A further 34% of new infections were acquired from other
undiagnosed men, those with long-term infection.
“How are we going to make TasP work if people are
infecting one another very early on when they are unaware of their status?”
asked Dr Delpech.
“The relative contribution of infections from those who
are either diagnosed or on treatment is actually very small in comparison,” she said. Just 10% of new infections were thought to have
originated in men who were diagnosed but not on
treatment, while 7% came from men on treatment.
Professor Phillips’ model also examined a series of 'what
if' situations, to see what might have happened to the UK epidemic in a range
of alternative scenarios. Incidence would have steadily and further increased
had HIV treatment never been introduced. Much more dramatically, it would have
quadrupled if all gay and bisexual men had stopped using condoms from the year
2000 onwards.
Dr Delpech underlined the continued importance of condom
use in limiting the spread of the epidemic, even when antiretroviral treatment
is widely used.
Another 'what if' scenario was to ask what would have happened if, from the year 2000,
treatment had been recommended to all as soon as they were diagnosed. This only
brought incidence down by about 20%.
A much more positive response would have been a combination of much
higher testing rates (two-thirds of men testing annually) and treatment for
everyone diagnosed. This would have brought incidence down by 62%.

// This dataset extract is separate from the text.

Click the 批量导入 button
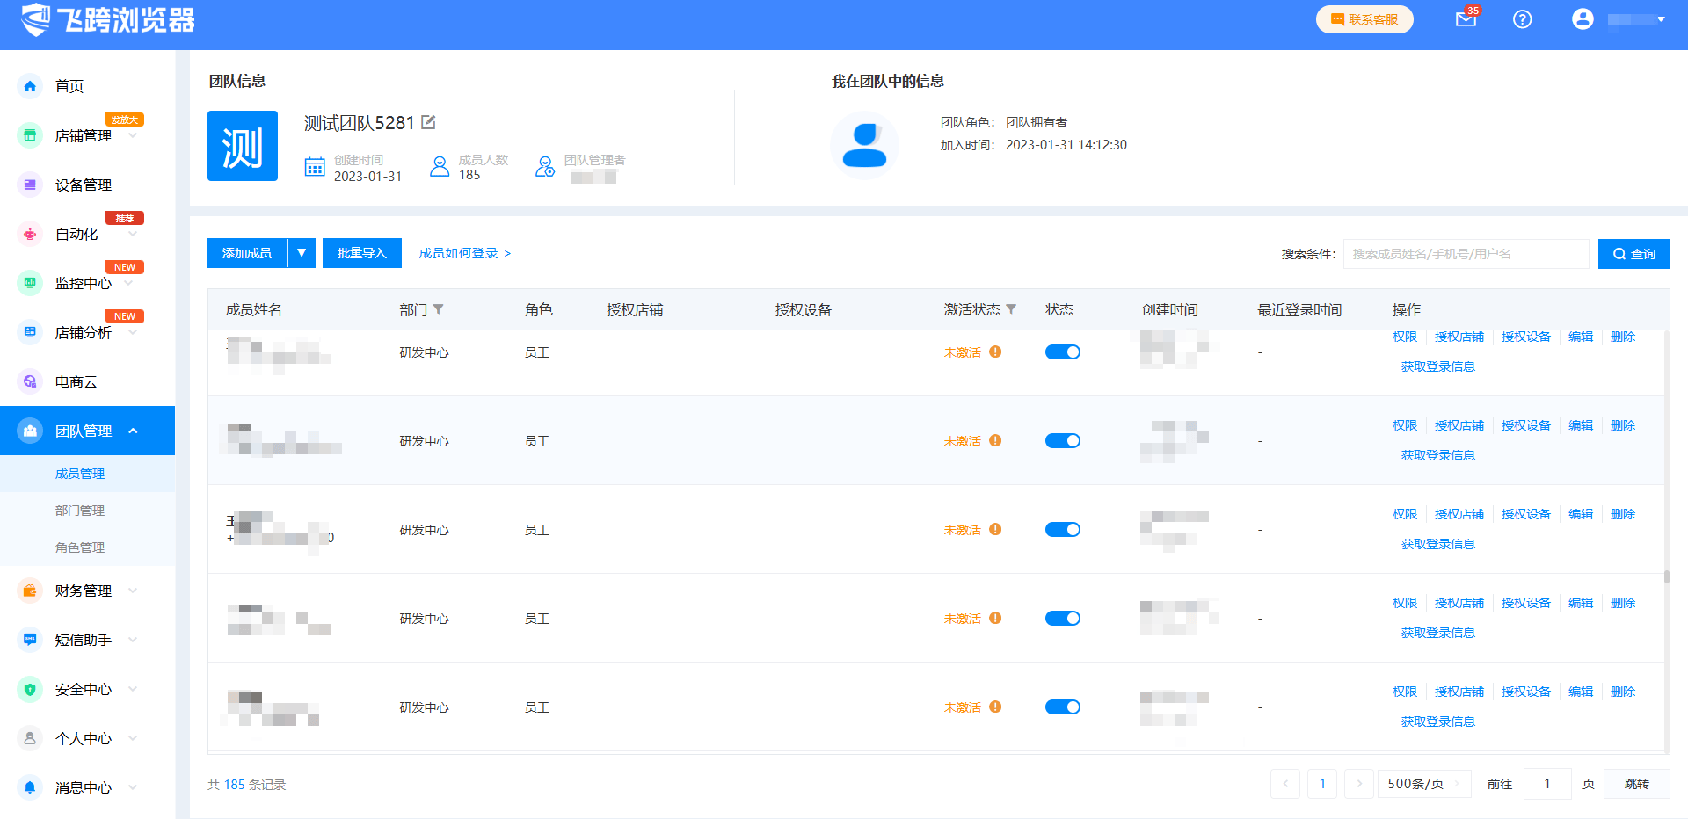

Reducing the number of men with undiagnosed primary HIV
infection will be extremely challenging.
Looking at all these data together, Valerie Delpech
concluded that the problem of undiagnosed infection – especially undiagnosed
primary infection – poses a substantial challenge to the concept of ‘test and
treat’. She stressed that recommending treatment at a higher CD4 cell count
would not in itself make a significant difference.

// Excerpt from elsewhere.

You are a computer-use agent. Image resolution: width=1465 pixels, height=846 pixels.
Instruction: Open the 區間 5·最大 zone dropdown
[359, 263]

“We have excellent care but unless we do something about
that undiagnosed fraction, as well as not disinvesting in primary prevention, I
don’t think we’re going to completely eliminate HIV from the UK,” she said.
Reducing the number of men with undiagnosed primary HIV
infection will be extremely challenging without far more frequent HIV testing,
further improvements in testing technologies, widespread behaviour change, targeted partner-notification services and better
awareness by healthcare staff of seroconversion symptoms.
Commenting on the presentation, Kevin Fenton of the
Centers for Disease Control and Prevention said that there were very different
patterns in the United States and the United Kingdom. Testing rates are
somewhat higher in the US, whereas retention in care and access to
antiretroviral treatment are considerably poorer. He said he believed that in
the US, they would have a “much bigger bang for the buck” by focusing on
"prevention with positives" – in other words, improving linkage to and retention in care, access to HIV treatment, risk reduction interventions and treatment of
sexually transmitted infections in people with diagnosed HIV.